Anthropocene is the proposed descriptor for the geological era following the Holocene. It became widely known in 2002, when Paul J. Crutzen’s introduced the term in his Nature article. The Anthropocene highlights the irreversible impact of anthropogenic action that has influenced planetary ecological processes and has taken a geological scale. It also contents the still dominant notion that humans are subject to unpredictable and rampant natural forces. Although the new epoch’s official geological reception is still in process, the idea of the Anthropocene has seeped into public knowledge from closed scientific and artistic discourses. It has become an umbrella term, compiling human’s environment-transforming activities, including global warming, environmental pollution, species extinction, deforestation, overpopulation, etc. When the epoch began is just as widely contested, as the answers brought to how we can survive it. Some identify its beginning to the inception of agriculture, the invention of the industrial revolution’s stream machine, the discovery of America, or the introduction of nuclear power.
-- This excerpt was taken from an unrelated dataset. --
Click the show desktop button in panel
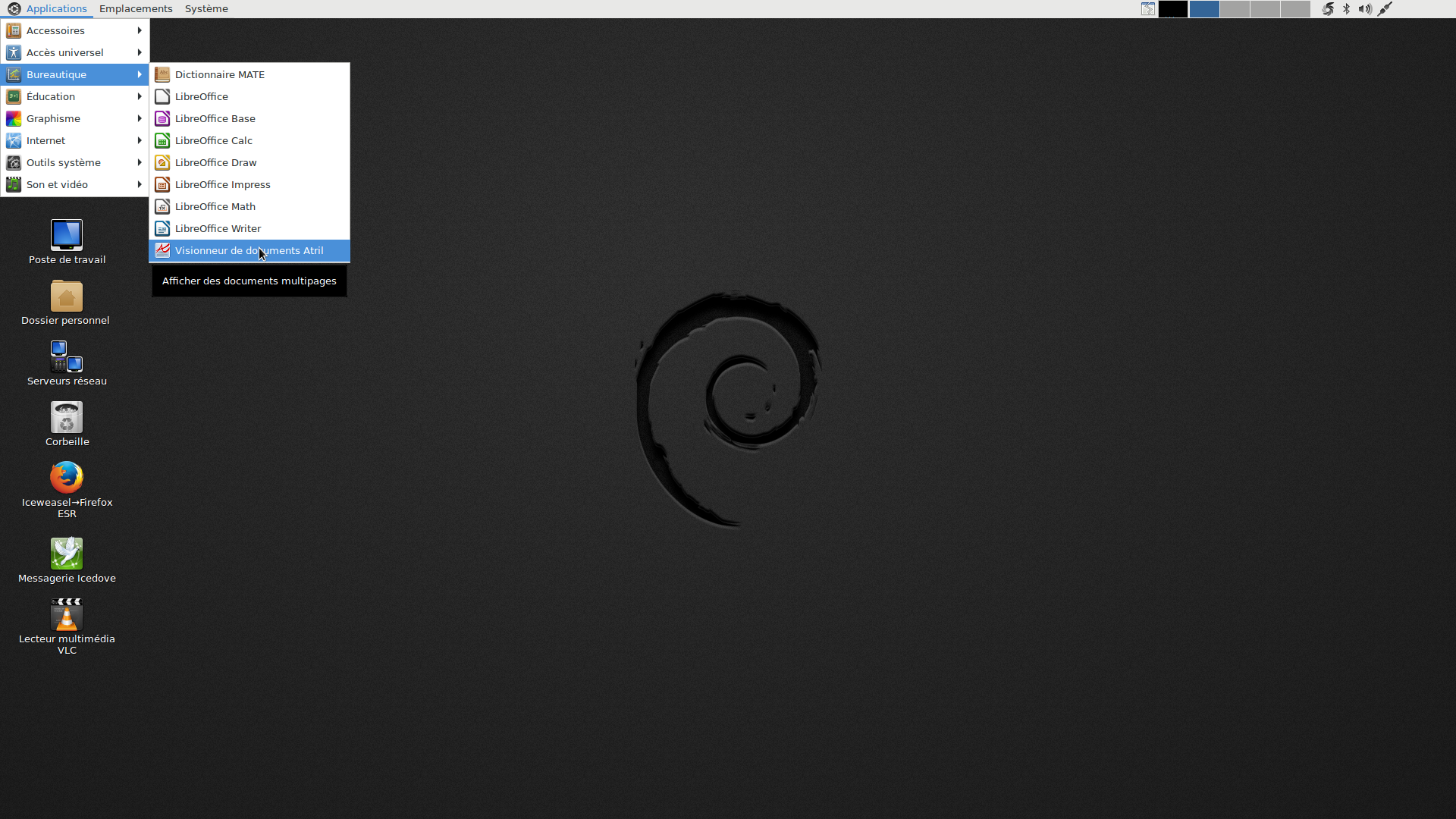Viewport: 1456px width, 819px height. click(1148, 9)
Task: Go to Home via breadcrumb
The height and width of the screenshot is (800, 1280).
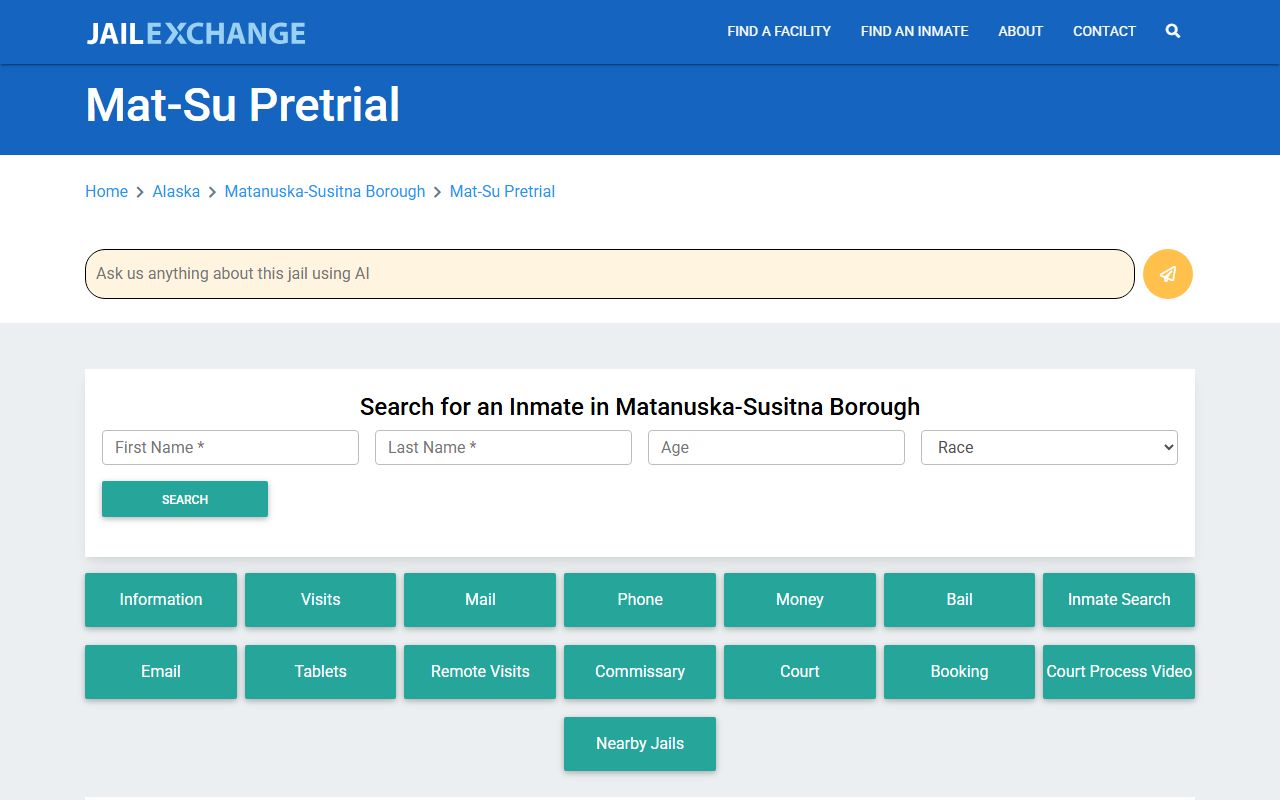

While optimist geoengineers would overcome the challenges of the Anthropocene with technological innovation, their critics have responded with the need for structural, socio-political change. The latter group has coined the epoch Capitalocene, identifying global capitalism’s expansion and its self-destructive tendencies responsible for the current state of crisis. They hold the monetization of environmental, their exploitation as resources, the destructive force of externalities, as well as the intentional ignorance of ecological realities and boundaries against the capitalist system. Proponents of Capitalocene also problematize whether the human species can be seen as a single entity and thus collectively be held responsible for planetary environmental destruction, given historical inequalities (Horváth, Süveges and Zilahi, 2019).